Bridge Gardens’ Weed of the Month | Crabgrass

June 25, 2024

By Rick Bogusch

Bridge Gardens

Once soil temperatures reach 55-60 degrees for several days, crabgrass seeds start germinating and become the troublesome weeds of lawns and gardens we all disdain. There are several species of crabgrass, all native to tropical, sub-tropical and warm temperate regions of the globe. The most common here are large or hairy crabgrass (Digitaria sanguinalis) and smooth crabgrass (D. ischaemum), both annuals.

Crabgrasses have wider leaves than most grasses and are also called finger grasses, because of their finger-like growth habit.

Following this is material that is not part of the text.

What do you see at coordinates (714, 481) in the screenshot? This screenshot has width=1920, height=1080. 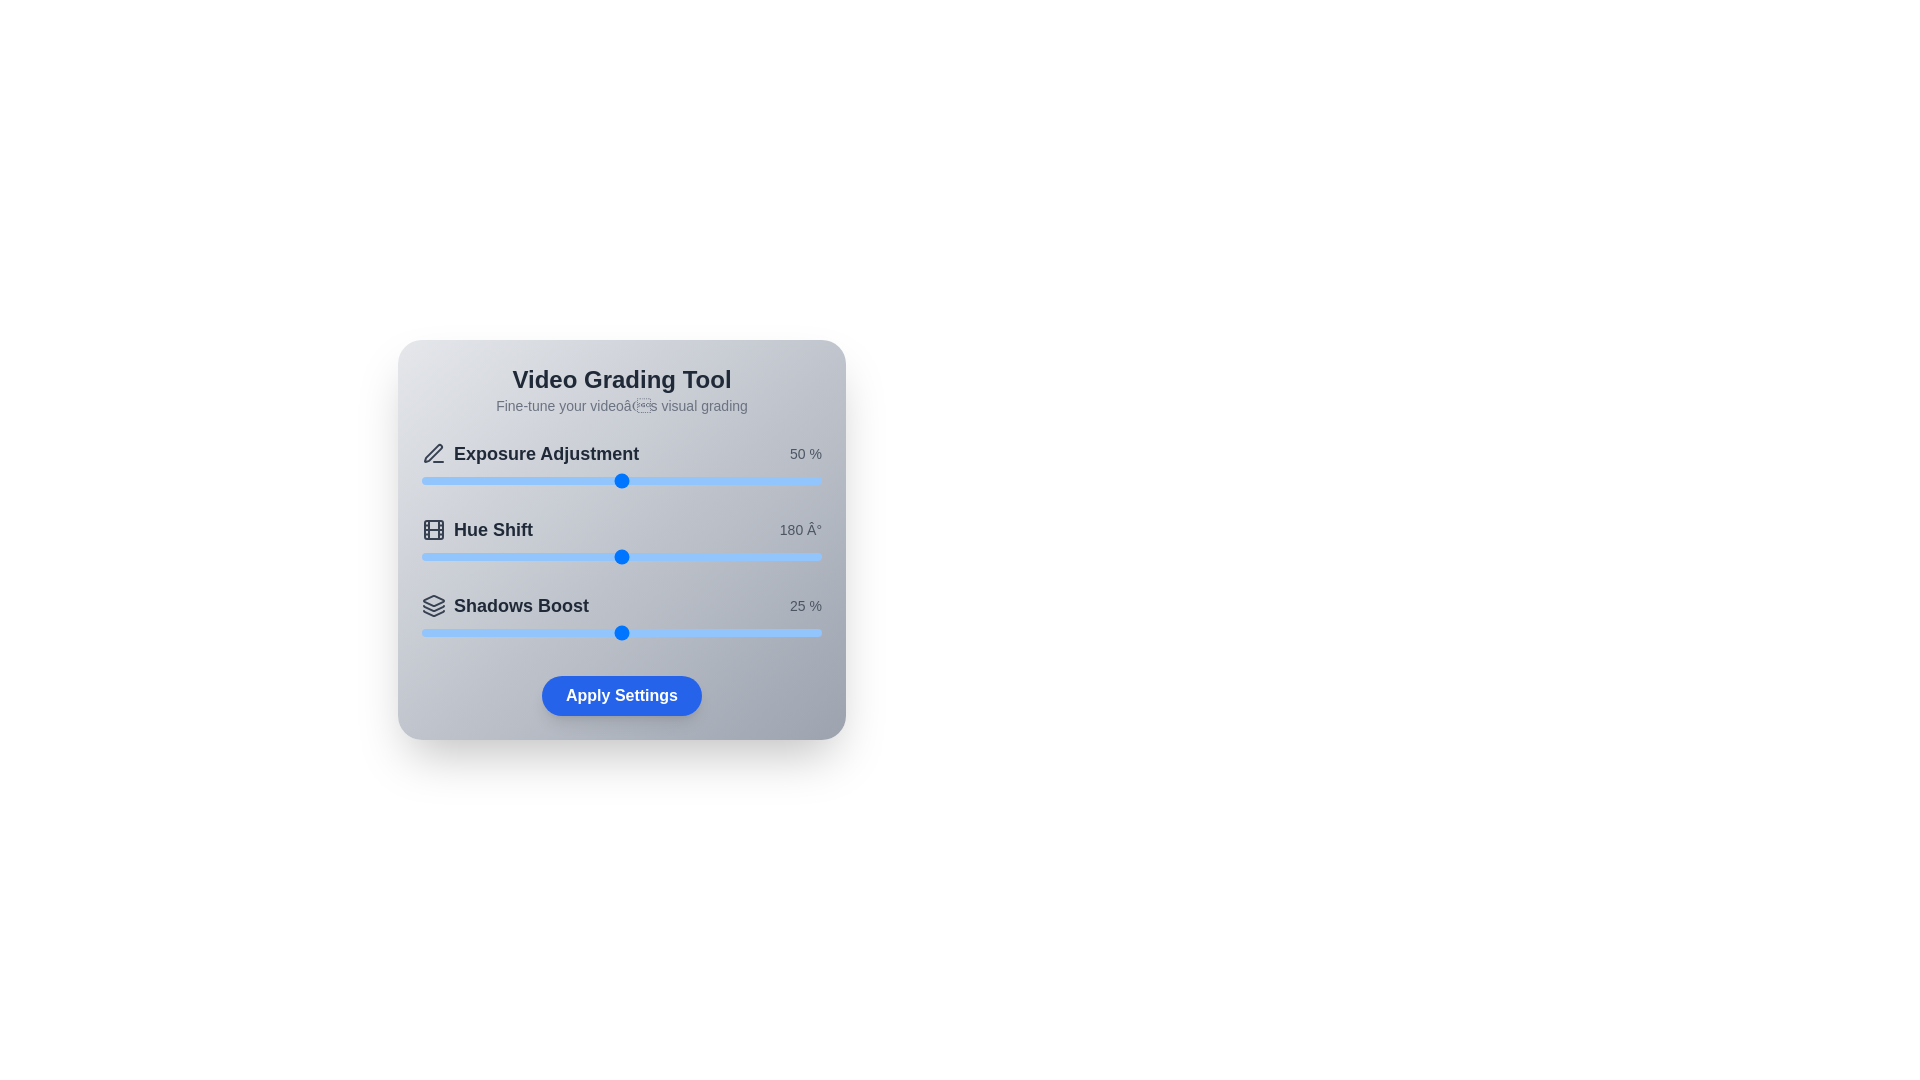 I see `the exposure adjustment` at bounding box center [714, 481].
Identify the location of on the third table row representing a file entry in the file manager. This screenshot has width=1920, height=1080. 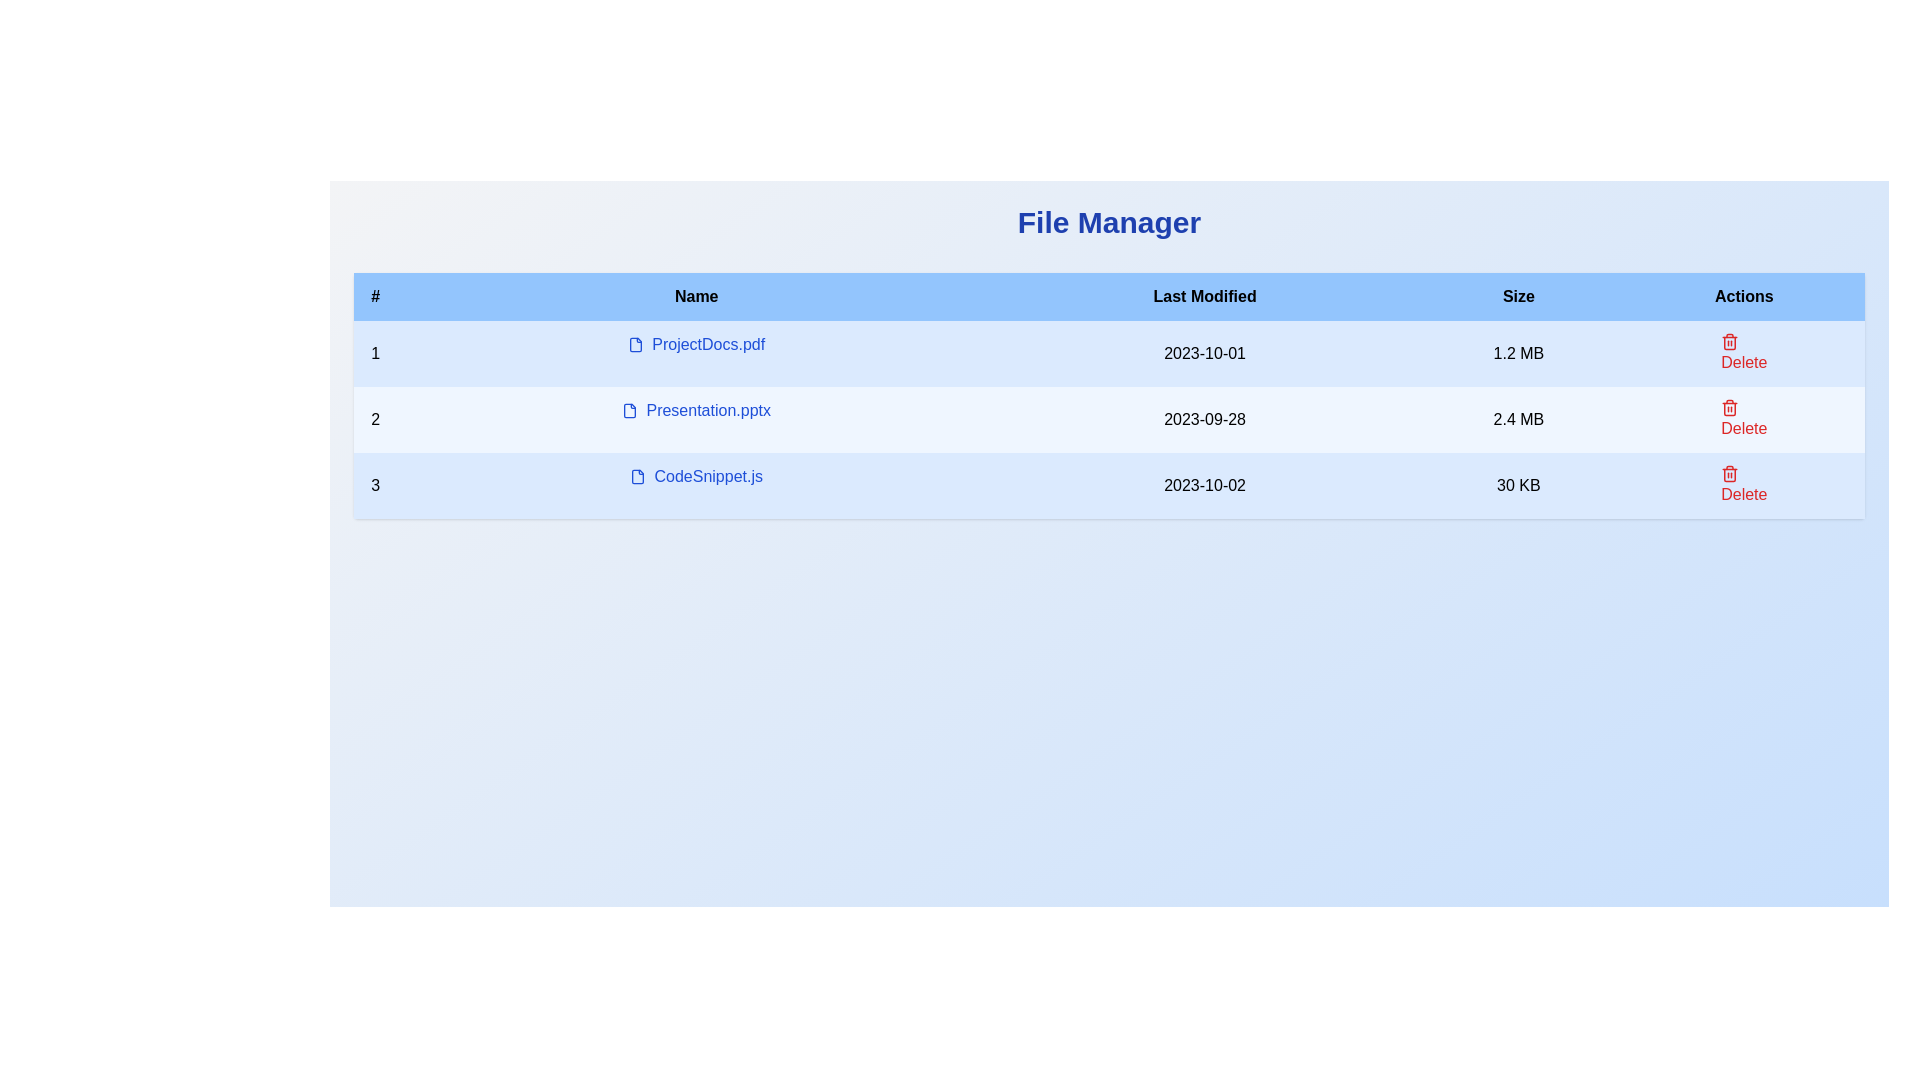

Each plant can produce over 100,000 seeds in a season and seeds can last 30 years in soil, so it is no wonder crabgrass is one of the most frustrating weeds gardeners and homeowners combat annually.

Crabgrass will grow anywhere, but in dense shade and prefers compacted soil and hot, dry, sunny sites. Thin, weak lawns, especially if underwatered, and bare patches of lawn are perfect sites for crabgrass seeds to germinate. All they need is sunlight and a bit of moisture.

The best way to control crabgrass in lawns is to keep your lawns thick and healthy. Mowing high, setting your mower at 3 inches or more, and using a mulching mower to turns clippings into fertilizer, shades the soil beneath and discourages crabgrass seeds from germinating. Watering deeply 3-4 times per week is better than watering for a short time every day. Grass roots grow deeper, and plants grow stronger and more resilient. Fertilizers may not be necessary if you use a mulching mower. If you fertilize, use organic products and apply before grass growth slows in early fall.